Whole operations for building coreboot.rom with a sample payload for QEMU/ARM are:

1. Build a libc and cross compiler environment.

// In coreboot/payloads/libpayload/
$ make distclean // Always needs when switching a mainboard.
$ cp configs/config.emulation-qemu-arm configs/defconfig // Or you can set up it via 'make menuconfig'
$ make defconfig
$ make
$ make install

2. Build a sample payload hello.elf.

// In coreboot/payloads/libpayload/sample
$ make // Make sure that Makefile is updated by https://review.coreboot.org/c/coreboot/+/33287

3. Build coreboot.rom with a sample payload.

// In coreboot/
$ make distclean // Always needs when switching a mainboard.
$ make menuconfig // or make defconfig
  Select payload “payloads/libpayload/sample/hello.elf”
$ make

Make sure to do ‘make distclean’ before switching your board target

‘make distclean’ removes build artifacts and config files.
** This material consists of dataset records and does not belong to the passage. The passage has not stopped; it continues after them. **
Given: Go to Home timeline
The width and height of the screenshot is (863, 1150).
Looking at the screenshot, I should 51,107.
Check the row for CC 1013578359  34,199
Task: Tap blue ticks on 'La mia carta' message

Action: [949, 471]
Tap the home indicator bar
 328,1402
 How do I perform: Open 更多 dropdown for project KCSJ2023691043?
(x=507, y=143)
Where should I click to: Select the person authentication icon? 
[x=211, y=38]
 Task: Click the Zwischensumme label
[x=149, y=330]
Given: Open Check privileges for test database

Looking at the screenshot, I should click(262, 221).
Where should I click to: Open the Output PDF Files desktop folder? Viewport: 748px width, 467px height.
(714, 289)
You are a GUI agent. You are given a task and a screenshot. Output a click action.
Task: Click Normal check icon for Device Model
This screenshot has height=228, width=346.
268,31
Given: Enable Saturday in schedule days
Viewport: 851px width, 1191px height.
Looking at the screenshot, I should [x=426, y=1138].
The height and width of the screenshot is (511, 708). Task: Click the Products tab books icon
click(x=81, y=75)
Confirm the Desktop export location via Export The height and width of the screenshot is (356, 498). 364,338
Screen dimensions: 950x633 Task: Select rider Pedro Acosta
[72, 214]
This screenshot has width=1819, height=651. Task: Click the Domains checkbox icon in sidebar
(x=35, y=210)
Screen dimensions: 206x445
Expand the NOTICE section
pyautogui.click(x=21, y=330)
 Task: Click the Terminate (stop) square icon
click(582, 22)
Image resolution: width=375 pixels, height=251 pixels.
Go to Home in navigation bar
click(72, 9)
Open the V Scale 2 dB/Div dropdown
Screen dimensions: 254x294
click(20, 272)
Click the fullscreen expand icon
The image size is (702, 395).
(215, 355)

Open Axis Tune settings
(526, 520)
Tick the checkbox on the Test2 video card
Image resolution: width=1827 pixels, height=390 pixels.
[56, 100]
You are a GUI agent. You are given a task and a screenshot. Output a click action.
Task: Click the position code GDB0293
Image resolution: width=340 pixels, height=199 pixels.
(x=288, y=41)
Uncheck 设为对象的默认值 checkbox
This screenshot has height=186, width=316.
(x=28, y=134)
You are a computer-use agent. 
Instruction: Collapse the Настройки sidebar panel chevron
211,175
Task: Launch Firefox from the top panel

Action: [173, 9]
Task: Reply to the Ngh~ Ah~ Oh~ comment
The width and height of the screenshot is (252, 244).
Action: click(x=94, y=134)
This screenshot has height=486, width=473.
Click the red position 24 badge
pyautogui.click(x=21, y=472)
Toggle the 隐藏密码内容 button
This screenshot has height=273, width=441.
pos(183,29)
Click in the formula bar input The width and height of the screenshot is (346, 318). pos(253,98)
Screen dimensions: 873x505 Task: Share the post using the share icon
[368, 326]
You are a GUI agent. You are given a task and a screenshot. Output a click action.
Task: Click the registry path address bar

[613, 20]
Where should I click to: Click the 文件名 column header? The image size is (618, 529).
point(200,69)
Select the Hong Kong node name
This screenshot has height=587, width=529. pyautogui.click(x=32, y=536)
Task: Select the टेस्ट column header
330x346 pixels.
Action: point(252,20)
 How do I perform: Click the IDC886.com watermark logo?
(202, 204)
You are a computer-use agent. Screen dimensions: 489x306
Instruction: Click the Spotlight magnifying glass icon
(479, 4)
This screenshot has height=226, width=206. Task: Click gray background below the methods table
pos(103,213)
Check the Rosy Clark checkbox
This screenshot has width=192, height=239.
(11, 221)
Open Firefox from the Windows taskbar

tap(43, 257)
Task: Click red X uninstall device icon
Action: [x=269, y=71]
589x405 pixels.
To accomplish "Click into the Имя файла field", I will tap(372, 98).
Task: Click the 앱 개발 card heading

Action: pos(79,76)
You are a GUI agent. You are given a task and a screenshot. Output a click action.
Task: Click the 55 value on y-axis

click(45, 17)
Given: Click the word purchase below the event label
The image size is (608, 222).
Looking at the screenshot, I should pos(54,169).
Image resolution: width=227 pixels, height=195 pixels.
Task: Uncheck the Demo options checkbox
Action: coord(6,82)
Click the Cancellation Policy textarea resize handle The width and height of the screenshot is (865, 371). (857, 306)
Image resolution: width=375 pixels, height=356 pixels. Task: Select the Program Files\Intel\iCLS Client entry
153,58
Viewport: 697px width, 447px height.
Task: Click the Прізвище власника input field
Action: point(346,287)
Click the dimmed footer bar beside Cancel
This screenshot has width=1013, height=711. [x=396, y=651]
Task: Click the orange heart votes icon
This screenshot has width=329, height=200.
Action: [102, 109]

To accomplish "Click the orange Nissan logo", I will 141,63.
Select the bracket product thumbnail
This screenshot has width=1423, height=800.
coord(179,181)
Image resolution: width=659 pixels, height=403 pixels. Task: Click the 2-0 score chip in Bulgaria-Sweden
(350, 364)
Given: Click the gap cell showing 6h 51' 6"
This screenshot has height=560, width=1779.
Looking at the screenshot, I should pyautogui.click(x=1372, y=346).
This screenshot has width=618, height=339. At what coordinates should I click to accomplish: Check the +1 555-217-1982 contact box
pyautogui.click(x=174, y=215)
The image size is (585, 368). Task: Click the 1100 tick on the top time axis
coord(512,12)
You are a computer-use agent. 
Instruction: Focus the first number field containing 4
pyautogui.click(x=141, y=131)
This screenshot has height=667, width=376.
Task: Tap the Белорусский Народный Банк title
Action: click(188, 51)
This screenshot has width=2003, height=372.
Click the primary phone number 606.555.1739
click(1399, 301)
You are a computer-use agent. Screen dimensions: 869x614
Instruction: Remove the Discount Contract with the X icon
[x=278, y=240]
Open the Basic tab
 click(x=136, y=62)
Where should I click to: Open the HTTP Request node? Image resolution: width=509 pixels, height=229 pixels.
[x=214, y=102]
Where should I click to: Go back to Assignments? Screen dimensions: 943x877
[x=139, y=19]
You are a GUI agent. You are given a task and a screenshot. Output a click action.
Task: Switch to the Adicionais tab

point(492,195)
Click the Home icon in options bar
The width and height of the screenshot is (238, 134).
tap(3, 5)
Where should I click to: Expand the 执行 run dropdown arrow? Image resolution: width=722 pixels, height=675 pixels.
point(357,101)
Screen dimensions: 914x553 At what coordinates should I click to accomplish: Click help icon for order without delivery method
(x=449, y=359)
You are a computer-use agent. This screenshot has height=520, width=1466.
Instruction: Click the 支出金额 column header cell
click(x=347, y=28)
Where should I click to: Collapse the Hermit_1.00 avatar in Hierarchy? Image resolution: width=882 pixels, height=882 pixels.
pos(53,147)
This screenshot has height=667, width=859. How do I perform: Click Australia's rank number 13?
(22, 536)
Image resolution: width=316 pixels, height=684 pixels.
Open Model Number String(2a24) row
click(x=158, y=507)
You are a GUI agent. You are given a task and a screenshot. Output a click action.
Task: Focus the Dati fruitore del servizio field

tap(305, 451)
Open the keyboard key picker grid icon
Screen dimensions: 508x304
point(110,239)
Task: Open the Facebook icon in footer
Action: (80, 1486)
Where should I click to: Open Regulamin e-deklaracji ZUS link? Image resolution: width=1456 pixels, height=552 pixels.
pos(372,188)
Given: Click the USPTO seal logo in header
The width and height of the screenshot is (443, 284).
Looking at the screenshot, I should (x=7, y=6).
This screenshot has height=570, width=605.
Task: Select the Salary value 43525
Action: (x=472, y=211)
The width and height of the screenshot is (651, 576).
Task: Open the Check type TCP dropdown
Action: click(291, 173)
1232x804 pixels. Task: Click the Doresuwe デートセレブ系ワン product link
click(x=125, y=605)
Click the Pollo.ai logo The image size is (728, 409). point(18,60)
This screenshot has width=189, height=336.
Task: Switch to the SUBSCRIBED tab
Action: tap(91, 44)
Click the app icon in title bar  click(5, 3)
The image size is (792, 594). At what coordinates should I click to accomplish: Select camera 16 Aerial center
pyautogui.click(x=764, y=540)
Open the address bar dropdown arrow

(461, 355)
The default archtecture in coreboot is x86, so you need to do ‘make distclean’ when you want to use other architectures.

Fails to update an existing CL on Gerrit 

Gerrit is a code review tool used in coreboot project. I’m familiar with GitHub and I thought the operations of Gerrit are almost the same with the operations of GitHub, but it weren’t.

On GitHub, developers can create a commit for each update. On the other hand, developers using Gerrit need to amend their commit until it will be merged.

Commands to create a new CL are almost the same with the operations of GitHub:

$ git add <target files>
$ git commit -s
$ git push

Commands to update an existing CL are slightly different:

$ git add <target files>
$ git commit --amend --no-edit

Make sure to leave the “Change-Id” line of the commit message as is.